Buttafuoco, Crocetta e la Sicilia da salvare

LO DICO AL CORRIERE

Caro Aldo,
la bellissima Autonomia regionale — lo Statuto speciale — giusto in Sicilia è buttanissima cosa. Non è come in Trentino-Alto Adige. Chiunque prenda un bus a Bolzano e un altro a Palermo capisce la differenza. Noi siciliani abbiamo fatto dell’Autonomia il pozzo nero del malaffare, del clientelismo e dell’arretratezza. La rivolta dei disabili gravi nella terra dei certificati falsi ha avuto in Pif — che lei ieri ha difeso — un benemerito capopopolo. E solo lui, forte di genuina passione, ha potuto segnalare nella sanità una sciagura conclamata più che un’emergenza. Lucia Borsellino — assessore del governo di Rosario Crocetta, ospite gradito delle Leopolde del Pd — se n’è dovuta scappare via da Palermo, tanto erano enormi gli scandali. La figlia di Paolo Borsellino ha perfino ricevuto una telefonata di solidarietà dal siciliano Sergio Mattarella, eppure niente: Crocetta è rimasto. Ed è — giorno dopo giorno — disastro sopra disastro.
Pietrangelo Buttafuoco

Caro Pietrangelo,
Non c’è dubbio che Crocetta abbia fallito.

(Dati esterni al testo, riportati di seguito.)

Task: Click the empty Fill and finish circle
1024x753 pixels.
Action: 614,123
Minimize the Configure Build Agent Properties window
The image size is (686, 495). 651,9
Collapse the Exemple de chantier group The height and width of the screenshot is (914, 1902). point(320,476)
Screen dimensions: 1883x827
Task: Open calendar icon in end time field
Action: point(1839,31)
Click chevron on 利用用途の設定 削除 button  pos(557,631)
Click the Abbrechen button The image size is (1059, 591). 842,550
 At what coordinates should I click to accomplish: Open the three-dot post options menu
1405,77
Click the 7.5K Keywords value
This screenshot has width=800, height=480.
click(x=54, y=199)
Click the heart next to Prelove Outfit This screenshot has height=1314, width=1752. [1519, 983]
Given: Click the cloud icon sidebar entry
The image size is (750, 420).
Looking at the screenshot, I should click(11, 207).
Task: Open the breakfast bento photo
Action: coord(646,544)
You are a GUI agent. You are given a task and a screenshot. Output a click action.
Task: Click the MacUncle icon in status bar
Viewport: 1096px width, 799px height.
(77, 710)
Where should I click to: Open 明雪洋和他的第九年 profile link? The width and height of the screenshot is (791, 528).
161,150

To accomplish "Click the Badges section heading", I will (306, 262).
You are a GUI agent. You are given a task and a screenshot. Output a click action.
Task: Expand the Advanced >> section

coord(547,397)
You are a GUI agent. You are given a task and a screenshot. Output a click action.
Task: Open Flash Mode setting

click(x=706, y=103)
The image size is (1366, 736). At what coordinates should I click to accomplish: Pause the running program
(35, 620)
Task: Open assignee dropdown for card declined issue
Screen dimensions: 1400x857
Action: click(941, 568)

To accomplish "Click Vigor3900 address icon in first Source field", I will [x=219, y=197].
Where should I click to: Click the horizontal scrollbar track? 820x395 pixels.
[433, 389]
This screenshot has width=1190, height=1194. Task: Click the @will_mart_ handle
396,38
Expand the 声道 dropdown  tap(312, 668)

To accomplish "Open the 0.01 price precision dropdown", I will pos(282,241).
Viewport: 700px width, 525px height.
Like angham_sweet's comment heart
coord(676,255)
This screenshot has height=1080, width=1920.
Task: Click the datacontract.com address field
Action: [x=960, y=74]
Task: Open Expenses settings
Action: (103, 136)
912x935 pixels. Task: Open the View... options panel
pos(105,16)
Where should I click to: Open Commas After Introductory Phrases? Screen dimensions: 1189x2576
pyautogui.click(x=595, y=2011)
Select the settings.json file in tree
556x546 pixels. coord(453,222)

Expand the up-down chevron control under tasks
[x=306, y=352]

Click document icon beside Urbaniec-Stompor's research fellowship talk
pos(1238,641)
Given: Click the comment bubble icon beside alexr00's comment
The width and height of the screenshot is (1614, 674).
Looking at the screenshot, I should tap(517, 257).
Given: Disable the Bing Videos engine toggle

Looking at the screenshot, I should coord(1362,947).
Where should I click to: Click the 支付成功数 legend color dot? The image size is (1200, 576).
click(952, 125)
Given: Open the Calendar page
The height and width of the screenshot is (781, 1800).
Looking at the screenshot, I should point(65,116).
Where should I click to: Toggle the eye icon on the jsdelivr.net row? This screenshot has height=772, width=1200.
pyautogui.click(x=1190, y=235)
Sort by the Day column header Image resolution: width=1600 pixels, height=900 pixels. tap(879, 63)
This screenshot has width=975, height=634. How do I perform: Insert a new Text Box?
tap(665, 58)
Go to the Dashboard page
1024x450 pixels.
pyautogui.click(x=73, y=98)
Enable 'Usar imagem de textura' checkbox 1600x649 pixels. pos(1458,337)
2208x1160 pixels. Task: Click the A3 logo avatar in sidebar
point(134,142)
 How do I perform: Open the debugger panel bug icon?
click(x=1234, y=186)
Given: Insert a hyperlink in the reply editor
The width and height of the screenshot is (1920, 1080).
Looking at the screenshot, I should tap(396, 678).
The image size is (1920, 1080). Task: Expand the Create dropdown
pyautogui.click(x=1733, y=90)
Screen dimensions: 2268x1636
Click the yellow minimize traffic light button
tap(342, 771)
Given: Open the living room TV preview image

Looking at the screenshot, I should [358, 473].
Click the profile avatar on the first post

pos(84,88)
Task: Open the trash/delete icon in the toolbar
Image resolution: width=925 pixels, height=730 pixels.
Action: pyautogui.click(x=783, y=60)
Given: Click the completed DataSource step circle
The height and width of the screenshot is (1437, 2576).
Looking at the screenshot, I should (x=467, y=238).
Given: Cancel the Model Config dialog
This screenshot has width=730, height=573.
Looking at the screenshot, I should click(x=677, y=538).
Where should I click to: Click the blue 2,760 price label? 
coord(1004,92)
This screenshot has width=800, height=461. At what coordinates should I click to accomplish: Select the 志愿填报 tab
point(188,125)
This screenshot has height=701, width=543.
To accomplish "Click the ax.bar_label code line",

Ma prima di lui ha fallito Lombardo, condannato in primo grado a sei anni e otto mesi per concorso esterno in associazione mafiosa. E prima ancora Cuffaro, appena uscito da Rebibbia.

All’evidenza non è solo questione di uomini. Lei, appassionato della propria terra non meno di Pif, individua nell’Autonomia uno dei mali della Sicilia. Non ho motivi di dubitarne. Non so però se una gestione centralista cambierebbe qualcosa. Io non voglio vivere in un Paese che abbandona i disabili gravi; e sono certo che la grande maggioranza degli italiani la pensa come me. L’assistenza alle persone non autosufficienti è la priorità di una nazione civile. Quando si parla in genere di sanità, però, sarebbe intellettualmente disonesto non ricordare che ogni Paese ha la sanità che può permettersi di finanziare. A forza di spendere soldi che non si hanno, il bilancio pubblico va a catafascio. Se la Lombardia versa il 20% delle tasse che si pagano in Italia, e la Sicilia poco più del 2%, è difficile che la Sicilia possa avere la sanità — organizzata com’è noto su base regionale — della Lombardia. L’unica soluzione è lo sviluppo. È valorizzare l’isola più bella al mondo, con mosaici bizantini che neanche a Bisanzio, templi e teatri greci che neanche in Grecia, cattedrali normanne che neanche in Normandia, vulcani attivi a strapiombo su spiagge caraibiche e mari caldi da Pasqua ai Santi. I siciliani piangono seduti su un tesoro: che lo aprano.